À un moment donné de l’après-midi, Evans saisit son appareil photo et prend un cliché des deux vieux amis se prélassant dans la maison de la plage, entourés de leurs partenaires, Linda et May Pang, et de Harry Nilsson. May a également pris des polaroïds de la réunion à un moment donné de la journée, mais il est fort possible que la photo d’Evans soit la dernière photo jamais prise du plus grand duo d’auteurs-compositeurs du XXe siècle. (Elle sera incluse dans le prochain recueil de journaux intimes et d’archives d’Evans, dont la publication est prévue pour 2024).

Une semaine après avoir pris cette photo historique, Evans est retourné à la maison de Santa Monica, sur la plage, le 6 avril 1974, pour avoir l’une des conversations les plus difficiles de sa vie. Après s’être consacré corps et âme aux Beatles pendant plus d’une décennie, il était sur le point de donner sa démission. C’était la seule façon de tracer sa propre voie en tant que producteur, auteur-compositeur et découvreur de talents en herbe. Heureusement, trois des Fab Four étaient en résidence à la maison de la plage ce jour-là, ce qui lui a permis de faire ses adieux en personne.
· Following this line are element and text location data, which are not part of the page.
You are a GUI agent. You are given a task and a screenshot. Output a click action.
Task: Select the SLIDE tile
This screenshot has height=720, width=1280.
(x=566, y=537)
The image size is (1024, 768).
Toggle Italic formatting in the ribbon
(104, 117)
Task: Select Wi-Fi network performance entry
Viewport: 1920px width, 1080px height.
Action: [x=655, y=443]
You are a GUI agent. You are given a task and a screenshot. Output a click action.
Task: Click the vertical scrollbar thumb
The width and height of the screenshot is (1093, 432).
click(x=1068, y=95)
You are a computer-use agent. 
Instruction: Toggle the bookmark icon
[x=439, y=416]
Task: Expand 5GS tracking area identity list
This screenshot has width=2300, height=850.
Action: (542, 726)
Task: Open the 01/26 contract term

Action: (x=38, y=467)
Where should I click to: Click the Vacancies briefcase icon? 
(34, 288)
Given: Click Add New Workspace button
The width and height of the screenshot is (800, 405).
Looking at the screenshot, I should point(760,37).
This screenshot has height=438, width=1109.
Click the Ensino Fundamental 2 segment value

Prenant son courage à deux mains, Mal s’adresse d’abord à John. À son grand soulagement, le Beatle était assis seul près d’une table dans le salon. “Je lui ai dit que je sentais qu’il était temps pour moi de devenir ma propre personne et de faire mes propres affaires”, se souviendra plus tard Mal. Il doit admettre que “faire son propre truc” n’était pas tout à fait clair à ce moment-là. “Pendant trop longtemps, je me suis reposé sur mes lauriers”, dit-il à John, “ne faisant rien de constructif pour eux ou pour moi-même, sauf à un niveau personnel, et je ne cesserais jamais de le faire, quoi qu’il arrive”. Sur ce, Mal s’est préparé à la réaction de John.

Sans perdre de temps, John prend la parole et dit : “Il était temps, Mal. Je me demandais quand tu le ferais. Tu es certainement capable de voler de tes propres ailes maintenant, et je te souhaite toute la chance du monde. Si tu as besoin de moi, je serai là”, a-t-il poursuivi, “et je sais que ton travail de compositeur te permettra de faire carrière”.

La réaction de Ringo est plus difficile à évaluer. Dans les souvenirs de Mal, les deux vieux amis “se sont assis ensemble au fond du jardin, allongés au soleil”. Lorsque Mal a informé le batteur de sa décision, Ringo est resté silencieux. En revanche, Paul s’est montré éminemment plus réceptif, prenant Mal dans ses bras et lui disant : “C’est bien, mon garçon. Je sais que tu auras beaucoup de succès – tu le mérites.”

Ce dimanche soir, [Mal] rejoignit John, May et une foule d’autres amis pour un dîner de fruits de mer au Crab Shell, un bistrot de Venice Beach. Harry était là, bien sûr. Il confie à Mal que Ringo est resté debout avec lui, buvant jusqu’à tard dans la nuit et pleurant en prenant la pleine mesure de la décision de Mal. “Maintenant que Mal est parti, avait crié Ringo à Harry, les Beatles sont vraiment finis.